Meski terdengar canggih, wireless charging tak sebagus wired charging. Teknologi wireless charging memiliki beberapa kelemahan, seperti kecepatan pengisian daya jadi lebih lambat dan terkadang membuat smartphone lebih mudah panas.
4. Layar lengkung atau foldable

Layar lengkung atau foldable adalah salah satu nilai jual paling tinggi dari smartphone kelas flagship. Apalagi jika layar dibarengi dengan bezel tipis yang seakan selalu berhasil menggoda calon pembeli. Dengan layar tersebut, ponsel flagship terlihat sangat premium baik ketika dilihat ataupun dipegang.

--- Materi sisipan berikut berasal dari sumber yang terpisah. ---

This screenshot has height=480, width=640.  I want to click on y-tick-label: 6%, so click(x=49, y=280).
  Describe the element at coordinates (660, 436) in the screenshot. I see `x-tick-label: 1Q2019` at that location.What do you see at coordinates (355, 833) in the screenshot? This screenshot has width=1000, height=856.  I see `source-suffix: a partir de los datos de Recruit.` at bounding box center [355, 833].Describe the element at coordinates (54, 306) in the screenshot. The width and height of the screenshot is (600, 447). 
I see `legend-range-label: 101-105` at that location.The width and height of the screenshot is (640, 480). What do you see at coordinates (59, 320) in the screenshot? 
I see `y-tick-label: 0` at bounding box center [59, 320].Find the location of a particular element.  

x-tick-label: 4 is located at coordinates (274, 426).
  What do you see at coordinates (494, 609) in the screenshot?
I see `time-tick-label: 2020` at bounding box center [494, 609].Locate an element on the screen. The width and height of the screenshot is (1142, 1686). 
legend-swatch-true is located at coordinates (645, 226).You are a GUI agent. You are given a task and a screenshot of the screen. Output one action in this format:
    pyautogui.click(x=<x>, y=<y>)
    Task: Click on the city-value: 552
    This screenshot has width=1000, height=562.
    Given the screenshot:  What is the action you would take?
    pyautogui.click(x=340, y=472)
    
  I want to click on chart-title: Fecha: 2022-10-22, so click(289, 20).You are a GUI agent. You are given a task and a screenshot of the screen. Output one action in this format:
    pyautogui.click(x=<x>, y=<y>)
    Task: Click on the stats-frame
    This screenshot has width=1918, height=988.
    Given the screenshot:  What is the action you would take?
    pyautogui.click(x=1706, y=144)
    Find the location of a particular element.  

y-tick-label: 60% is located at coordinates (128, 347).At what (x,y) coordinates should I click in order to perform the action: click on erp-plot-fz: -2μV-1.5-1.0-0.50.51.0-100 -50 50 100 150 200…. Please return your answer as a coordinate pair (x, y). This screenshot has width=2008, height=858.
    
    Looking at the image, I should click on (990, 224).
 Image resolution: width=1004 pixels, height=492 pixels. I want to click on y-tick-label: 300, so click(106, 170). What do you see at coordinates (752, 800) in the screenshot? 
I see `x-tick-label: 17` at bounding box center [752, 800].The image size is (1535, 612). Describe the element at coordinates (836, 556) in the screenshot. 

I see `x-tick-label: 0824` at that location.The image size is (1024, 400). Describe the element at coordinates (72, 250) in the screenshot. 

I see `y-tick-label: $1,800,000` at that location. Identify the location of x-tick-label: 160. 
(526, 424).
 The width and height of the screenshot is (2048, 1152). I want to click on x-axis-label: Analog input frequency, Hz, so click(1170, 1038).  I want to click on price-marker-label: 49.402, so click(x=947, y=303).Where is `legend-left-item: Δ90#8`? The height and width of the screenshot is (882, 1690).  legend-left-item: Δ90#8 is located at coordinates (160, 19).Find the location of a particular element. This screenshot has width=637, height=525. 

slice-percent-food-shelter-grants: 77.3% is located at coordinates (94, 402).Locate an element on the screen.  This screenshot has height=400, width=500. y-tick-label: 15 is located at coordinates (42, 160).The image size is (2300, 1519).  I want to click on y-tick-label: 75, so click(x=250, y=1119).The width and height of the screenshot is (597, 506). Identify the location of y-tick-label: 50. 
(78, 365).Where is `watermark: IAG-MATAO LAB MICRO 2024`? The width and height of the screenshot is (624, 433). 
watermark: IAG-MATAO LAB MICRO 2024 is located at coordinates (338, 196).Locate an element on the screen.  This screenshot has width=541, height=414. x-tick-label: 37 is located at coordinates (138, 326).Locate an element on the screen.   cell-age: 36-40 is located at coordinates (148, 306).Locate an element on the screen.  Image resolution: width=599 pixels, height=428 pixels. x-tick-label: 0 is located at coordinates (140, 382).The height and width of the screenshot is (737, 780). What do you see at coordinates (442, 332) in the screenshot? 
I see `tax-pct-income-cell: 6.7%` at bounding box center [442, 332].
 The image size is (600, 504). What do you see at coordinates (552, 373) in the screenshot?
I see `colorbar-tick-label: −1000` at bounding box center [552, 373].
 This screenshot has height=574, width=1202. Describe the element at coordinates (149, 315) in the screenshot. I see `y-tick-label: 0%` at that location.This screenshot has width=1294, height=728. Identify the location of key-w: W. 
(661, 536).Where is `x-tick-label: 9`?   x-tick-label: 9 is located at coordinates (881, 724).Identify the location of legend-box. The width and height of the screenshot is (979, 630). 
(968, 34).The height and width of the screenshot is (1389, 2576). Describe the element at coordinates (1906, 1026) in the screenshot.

Smartphone kelas low-end tidak ada yang mengadopsi layar lengkung apalagi foldable. Mayoritas dari produk smartphone low-end mengadopsi penggunaan desain layar flat atau datar.
5. Mampu merekam video hingga kualitas 8K

Dibandingkan 4K, perekaman video 8K memiliki empat piksel lebih banyak, memiliki kualitas yang lebih baik, dan memakan banyak ruang penyimpanan banyak. Oleh karena itu, dibutuhkan perangkat keras yang kuat untuk memproses video 8K.
Saat ini, smartphone yang mampu merekam video hingga kualitas 8K sangat sedikit. Teknologi ini membutuhkan spesifikasi kamera yang sangat canggih dan prosesor yang kelas atas. Oleh karena itu, sangat wajar jika smartphone kelas low-end tidak mampu melakukannya.
Meskipun HP kelas low-end tidak menawarkan semua fitur flagship, dengan harga yang lebih terjangkau pengguna tetap dapat mencicipi beberapa fitur yang ada pada HP kelas flagship. Dengan demikian, kamu dapat memilih HP yang sesuai dengan kebutuhan dan bujet yang tersedia.